Zoff um die Arbeitslosenstatistik
Sinnvoll oder Schönfärberei? Die Bundesregierung plant für das kommende Jahr eine gesonderte Erfassung von Asylbewerbern in der Arbeitslosenstatistik. Die Opposition sieht das sehr kritisch.
Die Arbeitslosigkeit in Deutschland eilt von einem Rekordtief zum nächsten. »Nur« noch gut 2,6 Millionen Menschen waren im November offiziell ohne Job. Doch das dürfte sich schon bald ändern. Mit rund einer Million Flüchtlingen rechnen Experten allein in diesem Jahr, viele von ihnen im erwerbsfähigen Alter. Wer als Asylsuchender anerkannt wird, hat jedoch auch Anspruch auf Hartz IV und kommt damit in aller Regel in die Arbeitslosenstatistik.
Die Bundesregierung plant nun, diese Gruppe ab Mitte 2016 gesondert in der Arbeitslosenstatistik auszuweisen. Bundesarbeitsministerin Andrea Nahles (SPD) habe schon frühzeitig darauf gedrängt, den Zugang von Flüchtlingen in den Nürnberger Daten so exakt wie möglich abzubilden, hieß es gestern aus ihrem Ressort zur Begründung. Damit könne man auch »gezielter und wirksamer bei der Integration in den Arbeitsmarkt helfen«.
Gegenwärtig kann die BA die Arbeitslosigkeit unter Asylbewerbern und Flüchtlingen nur vage beziffern. Bei der Datenerfassung stützt sie sich nur auf 15 sogenannte Asylzugangsländer. Das sind Staaten wie Afghanistan, Irak oder Syrien, aus denen in den letzten zehn Jahren die meisten Flüchtlinge nach Deutschland kamen. Demnach gab es im November rund 161 400 arbeitslose Personen aus diesen Staaten. Das waren 6,1 Prozent von allen Arbeitslosen. Unter den Hartz-IV-Empfängern lag ihre Quote im August allerdings schon bei 24,6 Prozent.
In diesen Zahlen sind jedoch auch Menschen enthalten, die bereits viele Jahre in Deutschland leben und gar nicht mehr als Flüchtlinge gelten. Künftig wird im BA-System deshalb auch der Aufenthaltsstatus sowohl für Neu- und Bestandsfälle berücksichtigt.

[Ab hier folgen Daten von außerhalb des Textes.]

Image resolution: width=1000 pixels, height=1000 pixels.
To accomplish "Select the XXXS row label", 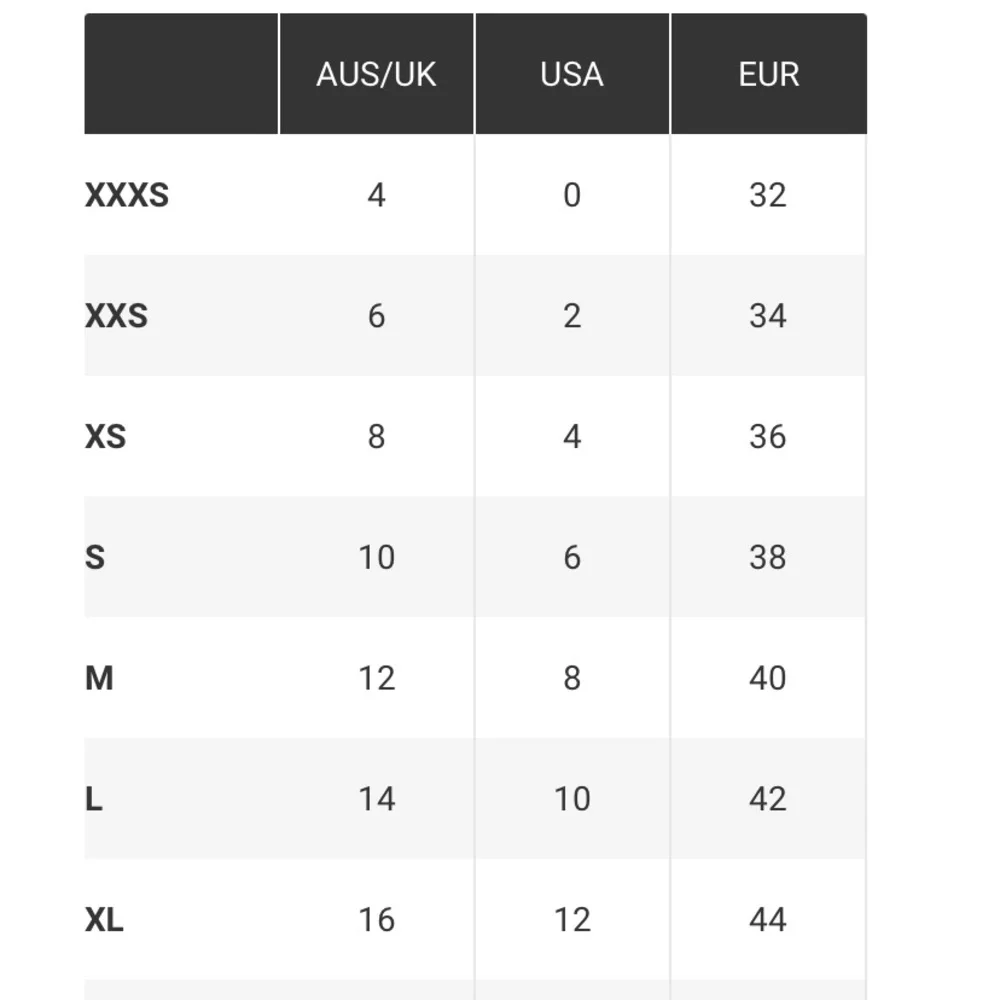I will point(127,195).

Dazu sind umfangreiche technische Vorarbeiten notwendig, die Mitte 2016 abgeschlossen sein sollen. Ab dann können Asylbewerber statistisch gesondert betrachtet werden. Das bedeute aber nicht, die Flüchtlinge aus der Statistik »herauszurechnen«, wurde im Arbeitsministerium versichert. Auch künftig werde es nur eine Arbeitslosenquote geben, die die Gesamtzahl der Arbeitslosen ins Verhältnis zur Gesamtzahl der Beschäftigten setze.
Bei den Gewerkschaften stieß das Vorhaben auf Wohlwollen. »Es ist sinnvoll, Gruppen, die eine besondere Aufmerksamkeit erfordern, in der Statistik abzubilden«, meinte DGB-Vorstand Annelie Buntenbach. Dagegen wollte die Opposition dem Frieden nicht trauen: Eine Was-wäre-wenn-Statistik, die die Arbeitslosenzahl mal mit, mal ohne Flüchtlinge ausweist, sei gefährliche Augenwischerei, sagte die arbeitsmarktpolitische Sprecherin der Grünen, Brigitte Pothmer, auf Anfrage.
Auch die Linken befürchten Schlimmes: »Flüchtlinge bei der offiziellen Arbeitslosenstatistik herauszurechnen, verschleiert zusätzlich das tatsächliche Ausmaß der Arbeitslosigkeit und befördert die bestehende Intransparenz«, sagte die arbeitsmarktpolitische Sprecherin der Linken, Sabine Zimmermann, unserer Zeitung.